Engulo o pequeno círculo branco e jogo metade do líquido para dentro. Minha mãe tira o copo das minhas mãos e puxa-me para seu peito. Quase rio da ironia. Ainda ontem estava consolando Yuri da mesma forma e hoje sou eu a ser consolada.

—Lizzie.

—Oi?

—Não ter um pai te magoou muito?

Penso um pouco. Relembrando dias em que ficava sozinha por ela ter que viajar e trabalhar, de ter como diversão os filhos de moças que eram contratadas para limparem a casa, lembro-me de um segurança queixar-se por eu parecer tão infeliz e ter tanto dinheiro.

—Não sei, mãe. Digo... Acho que antes não.

—E por que agora?

Escuto o coração dela. Bate calmo.

—Também não sei.

Minha mãe apoia o queixo em minha cabeça.

—Tudo bem eu continuar vendo o Joseph?

Assinto.

—O problema é seu pai, então.

Nego.

—Talvez o problema seja eu.

Sinto suas mãos deslizando pelo meu cabelo e fecho os olhos, apoiando todas as minhas emoções nela. A sua delicadeza, a sua forma, sua força e coragem. Queria ser como ela. Queria ser uma mulher forte e também alguém que não tivesse suprimido tanto. Meu peito parece se rasgar de dor e fechar-se com violência. Não é uma boa sensação.

—Talvez — minha mãe afaga meus cabelos — Posso te dizer o que eu penso?

—Pode.

—É uma coisa que uma velha como eu percebeu depois de alguns anos de experiência. Nada nunca é culpa de uma só pessoa. Entende? Tudo acontece não só pela sua influência como a de outras pessoas.

—Efeito borboleta?

—Isso. Essa dependência sensível ás condições.

Respiro fundo e expiro. Ela está certa. A responsabilidade não é só minha. Claro, grande parte do que me tornei foram influencias externas provocadas por outras pessoas, da mesma forma como minha percepção do mundo transformou-me.
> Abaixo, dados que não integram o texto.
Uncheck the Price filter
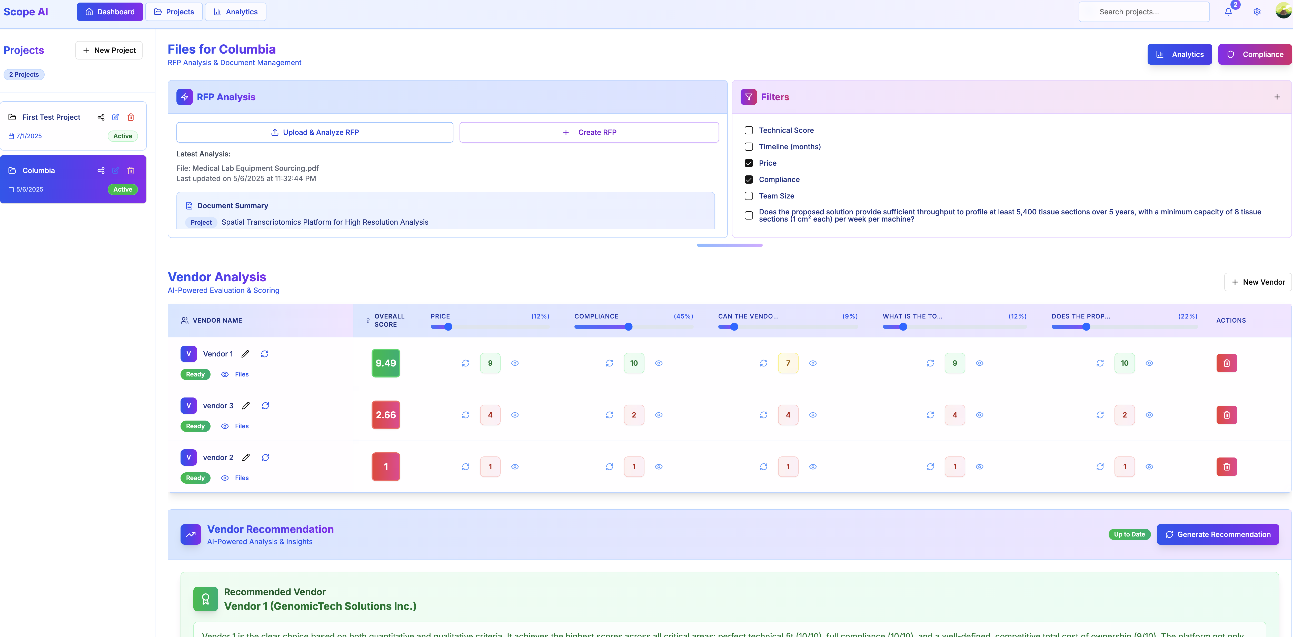The width and height of the screenshot is (1293, 637). pyautogui.click(x=748, y=163)
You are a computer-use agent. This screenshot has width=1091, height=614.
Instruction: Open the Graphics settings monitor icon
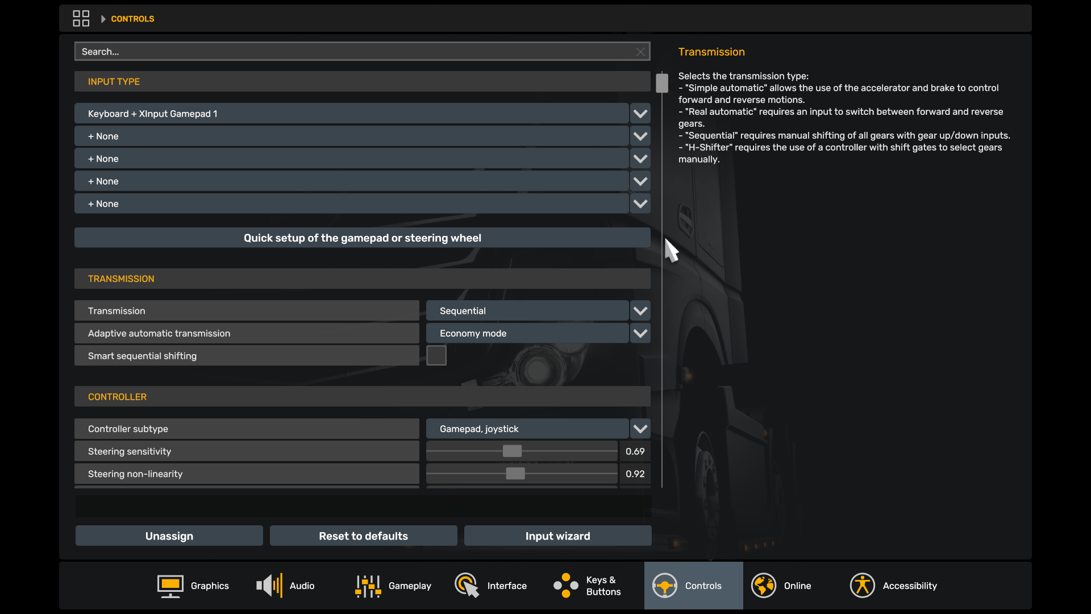tap(170, 586)
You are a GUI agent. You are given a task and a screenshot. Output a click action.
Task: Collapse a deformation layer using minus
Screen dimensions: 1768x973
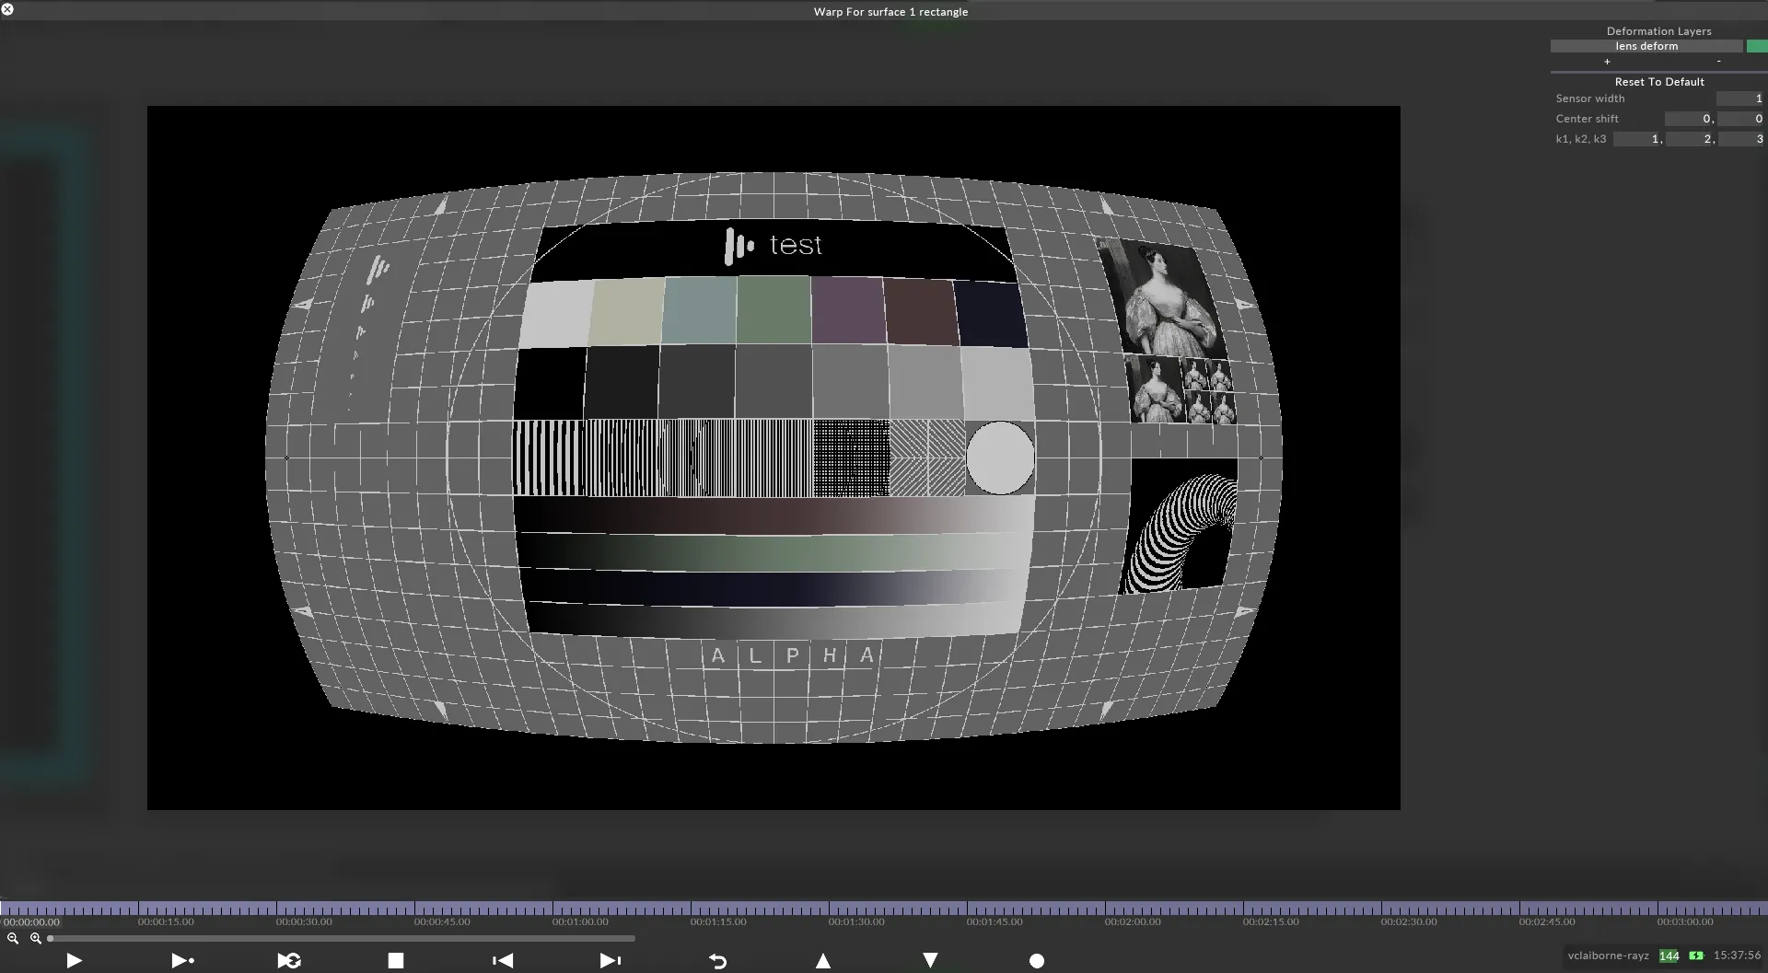1717,61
É confuso, mas pensar nisso alivia a dor.

—Mãe. Acha que eu virei uma pessoa normal?

Catherine solta uma risada curta e baixa.

—E quem define o que é normal? — beija minha testa — Agora eu acho que você finalmente está vivendo de verdade.

—Por que sofro?

—Porque sente. A vida é basicamente sofrer e tentar ser feliz da sua forma. Continuar indo em frente.

Abro os olhos, tentando ver sua expressão. Diferentemente da Catherine Jones nos jornais, fria, analista e cuidadosa, encontro novamente a mãe carinhosa que foi tão vital a mim com seu apoio durante toda a minha vida.

—Obrigada, mãe.

Ela sorri, amável como é apenas comigo. E bom, agora também Joseph deve ver esse lado dela. Se isso a faz feliz, não tenho problema algum. De algum jeito, sinto que isso aprofunda ainda mais o amor que sinto por ela, essa empatia e esse entendimento de que vem sendo minha família. Ela me ama.

***

Louis vai detestar me ver de cabelo amarrado. Sempre reclama sobre o quanto isso o deixa marcado e o quanto ele é belíssimo solto e naturalmente desarrumado. A única pessoa na face da Terra que faz isso soar um elogio. Após passar um tempo com minha mãe, apesar de suas periódicas saídas para atender o telefone, fico ainda o resto do dia e mais outro aproveitando essas sensações, avaliando minhas emoções e entendendo que apesar da racionalidade, minha mãe ama tanto quanto o possível.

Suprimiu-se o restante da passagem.